「行ってきます。ここで待っててくれる?」と「アリョーシャ」。
「そうしよう。すぐにはむりってことはわかっている。入っていって、いきなり話をぶつけるわけにもいかんしな。親父はいま酔払ってるし。三時間でも、四時間でも、五時間でも、六時間でも、七時間でも待つさ。ただ、忘れるなよ。たとえ、真夜中になろうと、お前は今日のうちに、金のあるなしにかかわらず(一二文字の上に傍点)、カテリーナのところへ行って、『兄がよろしく申しました』と言うんだぞ。俺はぜひともお前に、その言葉を言ってもらいたいんだ。『よろしく申しました』とな」
「兄さん!でも、ひょっこりグルーシェニカが今日やってきたら・・・今日じゃなくとも、明日か、あさってあたり?」
「グルーシェニカが?見張ってるから、張りこんで邪魔してやるさ・・・」
「でも、もし・・・」
「もしそうなったら、ぶち殺してやる。そのまま引きさがれるかい」
「殺すって、だれを?」
「爺をさ。あの女は殺さんよ」
「兄さん、なんてことを言うんです!」
「でも、わからんよ、わからんさ・・・ひょっとしたら、殺さんかもしらんし、あるいは殺すかもしれない。心配なのは、まさにその瞬間になって、ふいに親父の顔が憎くらしくなりそうなことさ。俺はあの咽喉仏や、鼻や、眼や、恥知らずな薄笑いが、憎くてならないんだ。個人的な嫌悪を感ずるんだよ。そいつが心配なのさ。どうにも我慢できそうもないからな・・・」
「じゃ、行ってきます、兄さん。そんな恐ろしいことが起らないよう、神さまがうまく取りはからってくれますよ、僕は信じてます」
「じゃ、俺はここに腰をおろして、奇蹟を待つとしよう。でも、もし奇蹟が起らなかったら、そのときは・・・」
「アリョーシャ」はものおもわしげな様子で父のところに向かいました。
ふたりは、父の家の隣の庭で話をしているのですから、「アリョーシャ」の向かう先はすぐ近くですね。

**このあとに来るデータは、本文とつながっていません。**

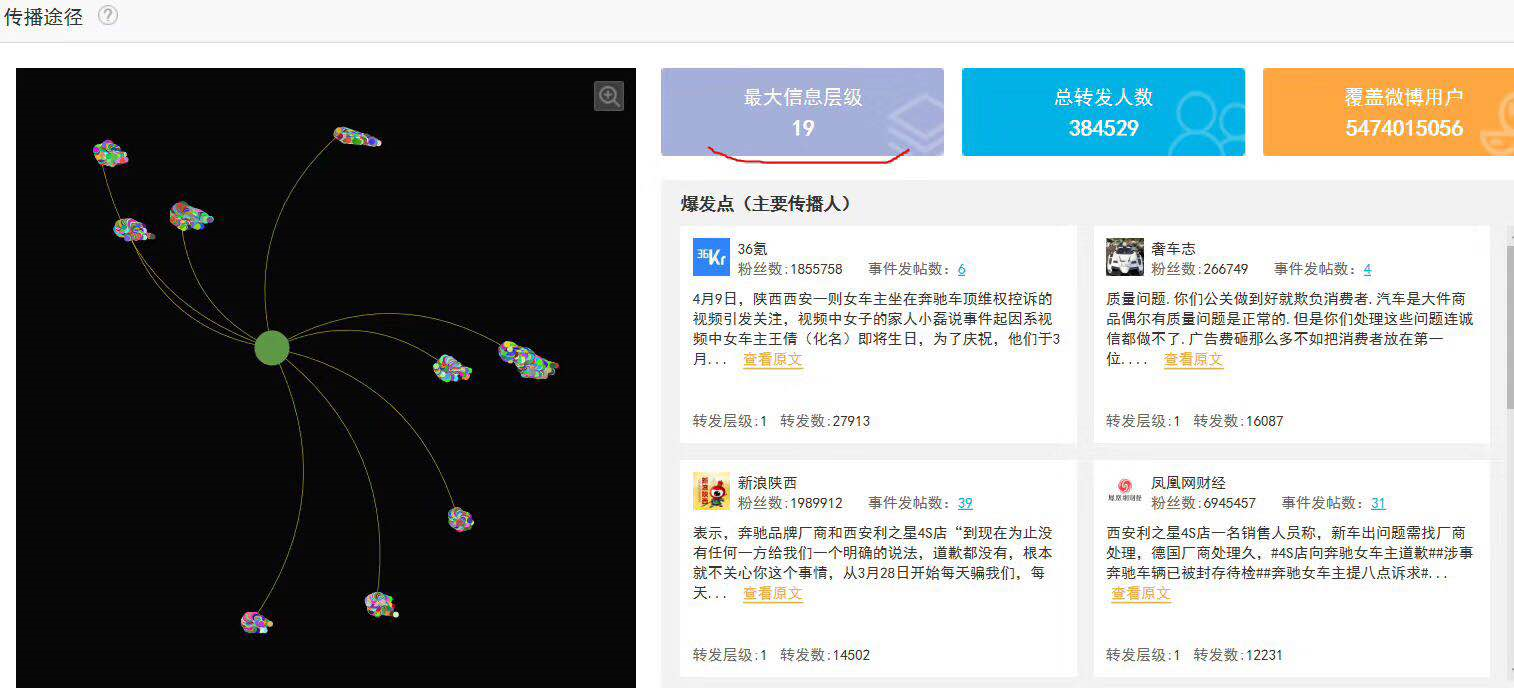The height and width of the screenshot is (688, 1514).
Task: Click the help question mark beside 传播途径
Action: point(107,16)
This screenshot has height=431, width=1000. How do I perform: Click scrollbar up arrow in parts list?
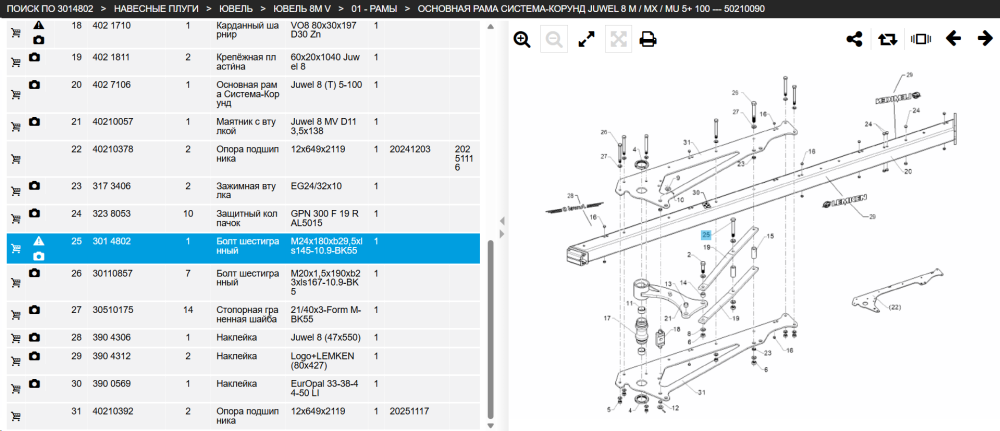click(x=490, y=27)
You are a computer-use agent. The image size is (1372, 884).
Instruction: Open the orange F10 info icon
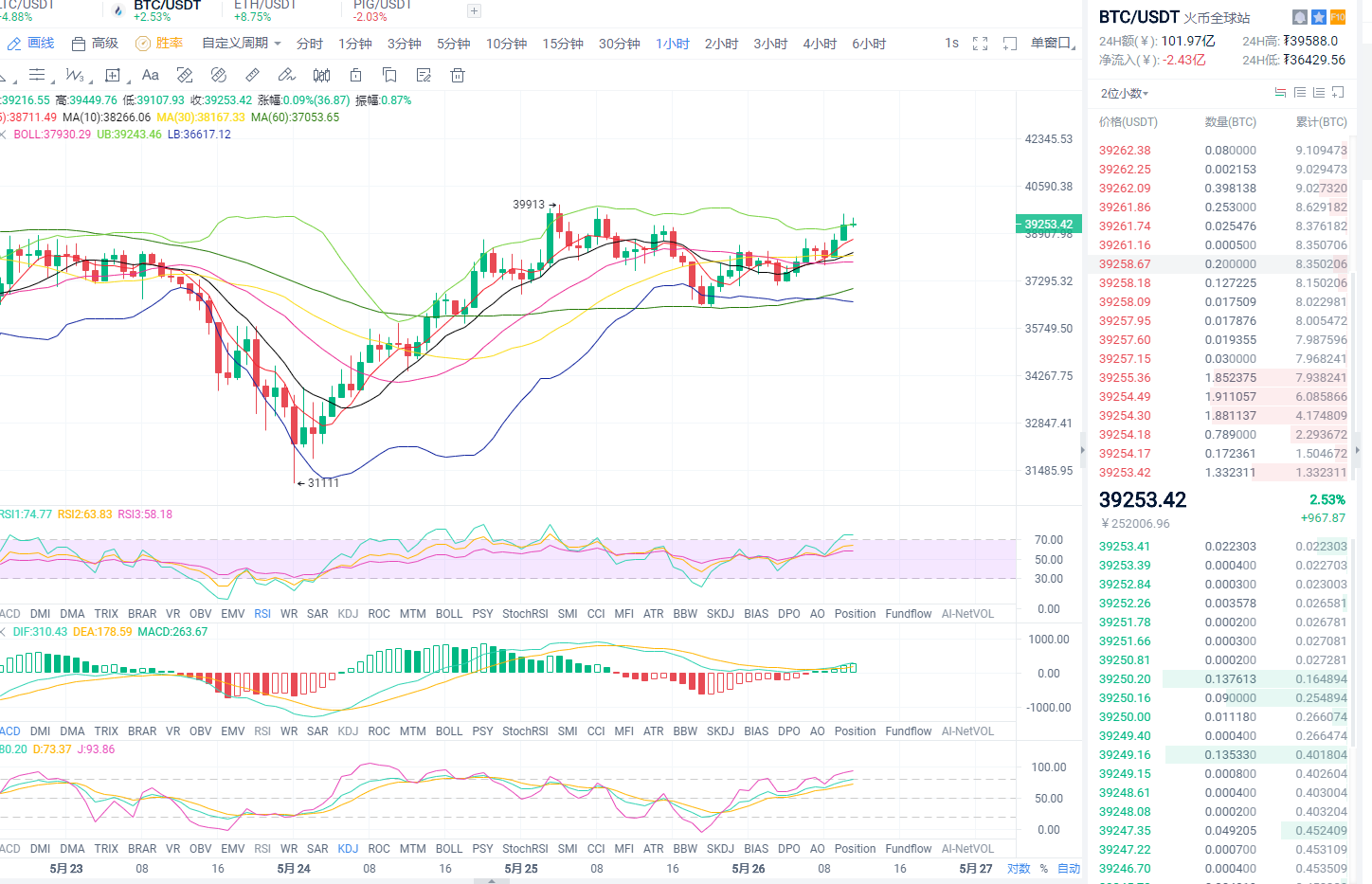click(x=1338, y=17)
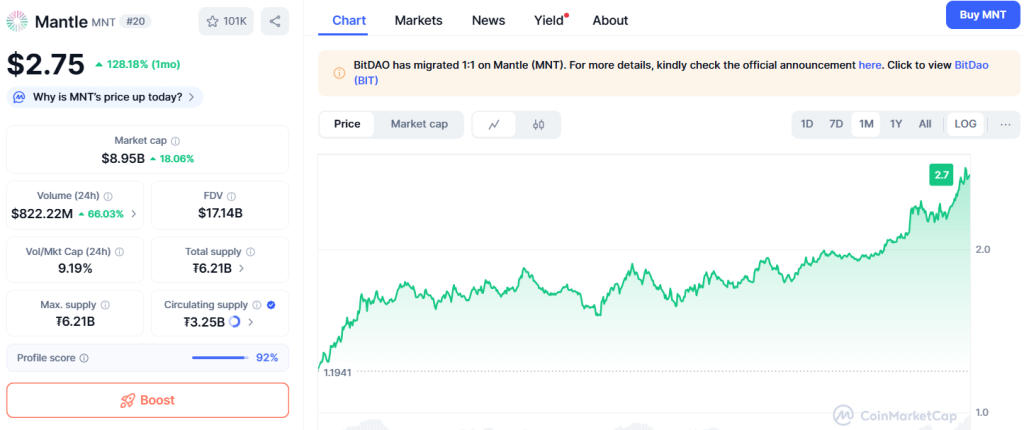Add Mantle to watchlist via star button
1024x430 pixels.
(x=226, y=20)
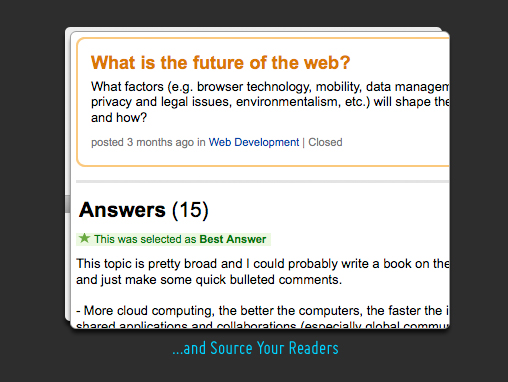Screen dimensions: 508x382
Task: Click the 'quick bulleted comments' answer line
Action: tap(209, 280)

この長い「ドミートリイ」の話の中で、いちばん彼が言いたかったのは、「カテリーナ」によろしくと伝えることでした。
これは、たぶん過去の自分に決着をつけたかったからでしょう。
これから先、自分は生きることになるか、死ぬかわからない、いずれにせよその決断をし、前に進むために、過去を殺すことが必要なのでしょう。